巻頭言「主の愛に応えて」~スチュワードシップ⑤~ 加藤 誠

 大谷翔平選手が高校生の頃、マンダラチャートに野球選手としての「目標」と「目標のための努力項目」を言葉化して整理していた話は有名ですが、大谷選手の恩師である花巻東高校の佐々木洋監督は「目標と目的という『二つの目』が大切だ」と語っています。残念ながらその理由が語られた文章を見つけられていないので、わたしなりに想像したのは次のようなことです。

 「目標」とは「甲子園に出場する」「レギュラーになる」など具体的に達成したいことがら。「目的」とは「なぜ自分は野球をするのか?」という野球に取り組む意味のこと。「目標」は達成できる時もあれば、達成できない時もある。達成できなければ野球をやったことが無意味になるのか。そうではない。「目標」の達成いかんに関わらず「目的」を明確にすることで、佐々木監督は選手たちに人間的成長の大切さを示そうとしたのではないかと。

 大谷選手と佐々木監督のことを思い巡らしながら、改めてクリスチャンとしてあり方を考えさせられました。わたしは自分のマンダラチャートの「真ん中」に何を書き込んでいるだろうかと。
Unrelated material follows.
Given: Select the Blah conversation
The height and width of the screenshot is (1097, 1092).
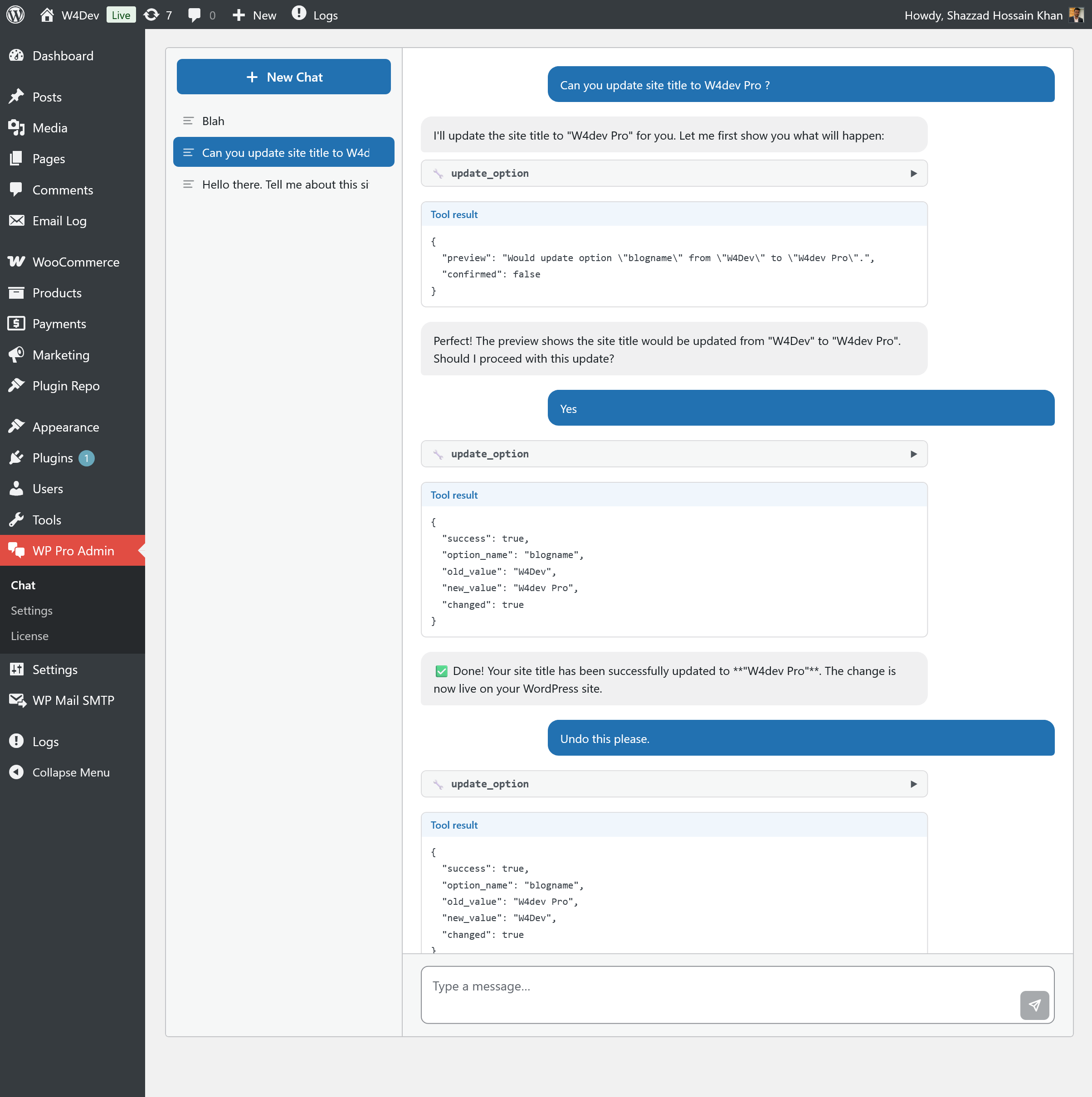Looking at the screenshot, I should [x=213, y=121].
「キリストに従う」と明確に書き込めているか。その目的のために「日々どんなことに心砕いて歩むか」を言葉化して整理できているかと。もし「真ん中」に書き込むべき言葉が不明確なら、クリスチャンとしての歩みも目先のことに一喜一憂するだけで、「なんとなく、ぼんやり」としたものにならざるを得ないのではないでしょうか。

 私たちの救いのために空しくなられた主イエスの「真ん中」には「神の愛を生きる」目的が明確でした。その主イエスの十字架の愛に応えて、自分自身をかけて応答したベタニヤのマリアの信仰に聴いていきましょう。